* **PAGE EXCERPT**
------------------------------------------------

The Media Blog Survey on paid content

August 10, 2009

The Media Blog have published the results of their own survey into charging online. With over 1,000 respondents, it may provide some clarity as to whether users will pay for online news.

Of course, those who respond to surveys like this, from a media-focused website, are unlikely to be representative of the entire online population. Still, it’s worth an extract, and not one that makes for especially promising reading for News International:

An overwhelming 75 per cent of consumers said they do not believe any of the three UK News International newspapers produce the kind of content which cannot easily be found elsewhere.

There was some reassurance for The Times, with 21 per cent of respondents saying they believe the paper does produce exclusive content. However, only four per cent of respondents said the same of the News of the World, while not a single respondent said The Sun offered anything they can’t find elsewhere online.

------------------------------------------------

* **TASK ITEM**
Using the paid-content survey post above, answer:
(a) How many respondents took part in The Media Blog's survey?
(b) What percentage of respondents said The Times produces exclusive content?
(c) How many respondents said The Sun offered anything they can't find elsewhere online?

* **PROVIDED INFORMATION**
------------------------------------------------

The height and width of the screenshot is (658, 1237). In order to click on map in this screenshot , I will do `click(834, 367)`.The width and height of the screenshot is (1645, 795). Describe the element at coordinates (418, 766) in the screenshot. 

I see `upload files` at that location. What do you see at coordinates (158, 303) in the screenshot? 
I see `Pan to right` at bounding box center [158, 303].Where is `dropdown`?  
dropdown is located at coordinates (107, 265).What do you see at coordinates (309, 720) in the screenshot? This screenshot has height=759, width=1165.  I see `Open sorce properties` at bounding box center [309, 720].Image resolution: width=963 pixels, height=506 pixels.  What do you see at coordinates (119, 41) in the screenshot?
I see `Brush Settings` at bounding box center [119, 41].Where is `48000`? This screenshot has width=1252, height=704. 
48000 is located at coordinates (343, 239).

------------------------------------------------

* **ANSWER AREA**
(a) Over 1,000.
(b) 21 per cent.
(c) Not a single respondent.